Windhoek — Namibia's housing backlog currently stands at 110 000 housing units and grows at an annual rate of nearly 3 700, Vice-President Nangolo Mumba said last week.
Mbumba made this revelation while speaking at the ground-breaking ceremony for the Ongos Valley housing project here on Friday.
"Urban land and housing shortage is a reality today in most major cities/towns throughout Namibia. This multifaceted problem is characterised by various aspects such as the lack of serviced land in urban townships, limited financial resources and excess housing demand," Mbumba said.
He said Windhoek's urbanisation rate stands at four percent annually and it is expected that by the year 2030 the city will have a population of 645 355.
"Our civil servants including our armed forces, police force, our nurses, teachers and young professionals are either living in appalling conditions or paying rentals that could equate to mortgage," he said, adding that in line with the growth plans of the City of Windhoek the northwest quadrant is the direction in which the city will have to expand.
He said Namibians, young and old, have been demanding access to affordable housing, and rightfully so, because government is premised on the social contract which the government has entered into with all Namibians following the November 2014 Presidential and parliamentary elections.
Mbumba said despite the current economic headwinds, the government has not and does not plan to ever deviate from this social contract with the country's citizens.
"We have embarked on the mass servicing of land to provide cheaper land for affordable housing, and we will continue with this project into the future," he said.
He said the government remains committed through the Ministry of Urban and Rural Development, the National Housing Enterprise (NHE) and stakeholders to systematically identify and address the bottlenecks in the quest to provide affordable housing to all Namibians, regardless of their levels of income.

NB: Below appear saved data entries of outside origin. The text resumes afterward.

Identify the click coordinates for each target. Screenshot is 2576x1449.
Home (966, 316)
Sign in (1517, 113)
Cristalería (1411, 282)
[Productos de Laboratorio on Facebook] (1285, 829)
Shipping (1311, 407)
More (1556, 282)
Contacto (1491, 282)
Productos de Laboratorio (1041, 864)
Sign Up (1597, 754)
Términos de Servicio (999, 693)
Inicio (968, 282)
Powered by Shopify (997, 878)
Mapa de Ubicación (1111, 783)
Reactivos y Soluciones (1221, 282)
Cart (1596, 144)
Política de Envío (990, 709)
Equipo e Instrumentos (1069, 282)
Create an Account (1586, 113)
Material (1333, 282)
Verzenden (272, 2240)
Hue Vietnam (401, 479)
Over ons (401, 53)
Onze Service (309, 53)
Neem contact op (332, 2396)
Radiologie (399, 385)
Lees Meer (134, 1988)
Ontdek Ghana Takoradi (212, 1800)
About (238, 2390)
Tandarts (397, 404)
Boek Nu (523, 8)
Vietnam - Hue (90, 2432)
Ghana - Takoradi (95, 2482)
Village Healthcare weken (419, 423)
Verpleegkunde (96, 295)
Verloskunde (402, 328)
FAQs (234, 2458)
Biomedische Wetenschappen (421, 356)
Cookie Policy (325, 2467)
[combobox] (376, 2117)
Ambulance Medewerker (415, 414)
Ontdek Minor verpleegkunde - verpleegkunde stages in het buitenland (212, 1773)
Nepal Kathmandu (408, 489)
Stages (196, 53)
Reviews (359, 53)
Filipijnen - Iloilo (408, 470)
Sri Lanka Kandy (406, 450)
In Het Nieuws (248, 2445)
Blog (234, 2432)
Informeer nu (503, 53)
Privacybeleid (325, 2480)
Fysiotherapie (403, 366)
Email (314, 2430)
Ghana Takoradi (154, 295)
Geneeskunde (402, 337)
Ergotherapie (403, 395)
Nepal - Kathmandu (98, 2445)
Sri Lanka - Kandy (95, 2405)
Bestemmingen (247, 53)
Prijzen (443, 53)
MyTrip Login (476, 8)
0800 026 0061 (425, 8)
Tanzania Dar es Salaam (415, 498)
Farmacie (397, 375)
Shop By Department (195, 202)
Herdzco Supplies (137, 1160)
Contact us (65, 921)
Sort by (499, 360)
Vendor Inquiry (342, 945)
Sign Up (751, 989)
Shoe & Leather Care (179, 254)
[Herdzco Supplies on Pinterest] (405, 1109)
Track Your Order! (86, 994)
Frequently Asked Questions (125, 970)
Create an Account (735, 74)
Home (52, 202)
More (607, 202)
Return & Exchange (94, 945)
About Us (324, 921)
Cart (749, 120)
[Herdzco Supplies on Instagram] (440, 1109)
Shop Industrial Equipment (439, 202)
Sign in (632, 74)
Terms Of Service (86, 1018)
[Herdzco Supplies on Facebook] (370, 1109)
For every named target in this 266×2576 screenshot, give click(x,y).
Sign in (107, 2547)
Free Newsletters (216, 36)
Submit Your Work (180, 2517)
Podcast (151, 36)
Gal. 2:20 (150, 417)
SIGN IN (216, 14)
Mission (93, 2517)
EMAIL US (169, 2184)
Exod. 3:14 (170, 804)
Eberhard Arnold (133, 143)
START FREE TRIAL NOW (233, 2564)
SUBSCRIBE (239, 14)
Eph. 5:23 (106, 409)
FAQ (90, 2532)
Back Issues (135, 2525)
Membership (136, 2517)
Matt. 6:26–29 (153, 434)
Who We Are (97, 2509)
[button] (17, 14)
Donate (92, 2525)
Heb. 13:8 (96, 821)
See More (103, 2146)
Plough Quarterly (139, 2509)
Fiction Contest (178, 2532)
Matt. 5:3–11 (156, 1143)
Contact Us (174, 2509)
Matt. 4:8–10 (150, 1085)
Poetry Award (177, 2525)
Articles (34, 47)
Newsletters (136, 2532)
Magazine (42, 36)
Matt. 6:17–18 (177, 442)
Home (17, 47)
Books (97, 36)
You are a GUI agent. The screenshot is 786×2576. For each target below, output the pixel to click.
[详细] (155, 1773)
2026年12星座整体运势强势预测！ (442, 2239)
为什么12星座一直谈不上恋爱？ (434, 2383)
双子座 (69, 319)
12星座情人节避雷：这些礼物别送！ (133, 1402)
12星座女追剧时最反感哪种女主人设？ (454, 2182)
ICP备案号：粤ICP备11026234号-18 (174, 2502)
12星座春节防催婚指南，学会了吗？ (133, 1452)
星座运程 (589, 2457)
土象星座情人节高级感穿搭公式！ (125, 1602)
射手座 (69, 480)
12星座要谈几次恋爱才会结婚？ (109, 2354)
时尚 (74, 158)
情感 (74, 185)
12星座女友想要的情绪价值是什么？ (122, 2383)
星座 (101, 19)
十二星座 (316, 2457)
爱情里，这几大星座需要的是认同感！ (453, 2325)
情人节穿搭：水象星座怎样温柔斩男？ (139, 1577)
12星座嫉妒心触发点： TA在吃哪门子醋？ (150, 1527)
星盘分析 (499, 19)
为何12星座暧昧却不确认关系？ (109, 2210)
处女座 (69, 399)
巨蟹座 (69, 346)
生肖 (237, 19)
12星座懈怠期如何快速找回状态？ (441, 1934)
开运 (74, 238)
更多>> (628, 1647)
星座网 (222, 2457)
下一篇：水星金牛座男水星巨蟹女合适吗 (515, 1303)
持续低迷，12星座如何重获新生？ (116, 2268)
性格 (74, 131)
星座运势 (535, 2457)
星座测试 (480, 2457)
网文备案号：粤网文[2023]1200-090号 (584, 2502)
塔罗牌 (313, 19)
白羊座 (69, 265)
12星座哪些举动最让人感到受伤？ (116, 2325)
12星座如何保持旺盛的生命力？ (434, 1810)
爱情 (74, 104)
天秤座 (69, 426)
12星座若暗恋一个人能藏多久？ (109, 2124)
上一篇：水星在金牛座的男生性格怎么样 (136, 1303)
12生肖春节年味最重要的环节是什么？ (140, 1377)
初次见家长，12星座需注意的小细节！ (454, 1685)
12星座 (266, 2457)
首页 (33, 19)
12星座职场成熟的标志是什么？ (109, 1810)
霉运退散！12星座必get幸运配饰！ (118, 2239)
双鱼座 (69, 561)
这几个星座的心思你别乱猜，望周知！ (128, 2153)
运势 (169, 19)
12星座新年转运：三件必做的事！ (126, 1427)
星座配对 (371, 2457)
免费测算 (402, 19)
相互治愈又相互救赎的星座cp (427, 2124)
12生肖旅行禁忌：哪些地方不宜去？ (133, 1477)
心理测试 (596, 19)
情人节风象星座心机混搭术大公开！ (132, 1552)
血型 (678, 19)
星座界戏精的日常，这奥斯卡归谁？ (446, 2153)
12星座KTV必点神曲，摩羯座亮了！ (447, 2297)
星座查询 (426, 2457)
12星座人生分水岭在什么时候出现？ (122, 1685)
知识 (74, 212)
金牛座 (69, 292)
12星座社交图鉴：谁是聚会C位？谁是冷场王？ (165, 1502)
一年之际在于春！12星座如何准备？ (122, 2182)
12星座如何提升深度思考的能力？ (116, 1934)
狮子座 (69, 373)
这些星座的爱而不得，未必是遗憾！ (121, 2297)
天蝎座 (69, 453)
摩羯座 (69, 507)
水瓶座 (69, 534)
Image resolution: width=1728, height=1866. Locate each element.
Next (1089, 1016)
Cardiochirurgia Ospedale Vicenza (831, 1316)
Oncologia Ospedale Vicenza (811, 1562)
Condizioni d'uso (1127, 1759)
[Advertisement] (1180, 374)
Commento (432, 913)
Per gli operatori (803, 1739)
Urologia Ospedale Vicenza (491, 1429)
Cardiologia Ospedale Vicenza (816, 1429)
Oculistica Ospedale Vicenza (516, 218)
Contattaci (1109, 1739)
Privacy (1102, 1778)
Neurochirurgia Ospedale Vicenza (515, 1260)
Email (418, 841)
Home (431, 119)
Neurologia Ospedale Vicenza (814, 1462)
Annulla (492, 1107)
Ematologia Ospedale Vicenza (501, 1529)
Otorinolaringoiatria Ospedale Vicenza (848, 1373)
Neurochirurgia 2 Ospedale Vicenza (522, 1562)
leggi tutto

"I am convinced that with the right mindset, an evidence-based approach, strong mental and willpower, and a sense of urgency, we as Namibians can together [government, private sector and communities] solve the urban housing problem within the not too distant future - it is possible and doable," he added.
Ongos Valley is a new housing development that its owners say is poised to change the face of Windhoek's residential landscape. The valley is located some few kilometres from the central business district (CBD) of the capital city.
Once completed, according to developers, the valley will become a self-sustaining residential and commercial centre for civil servants, young professionals and hardworking Namibians.
Phase one of the valley will introduce over 4 500 housing units and supporting infrastructure at a value of N$4.3 billion.
A first of its kind, according to developers the project will create over 10 000 employment opportunities over 10 years for skilled, semi-skilled and unskilled youth, a major boost for the local economy.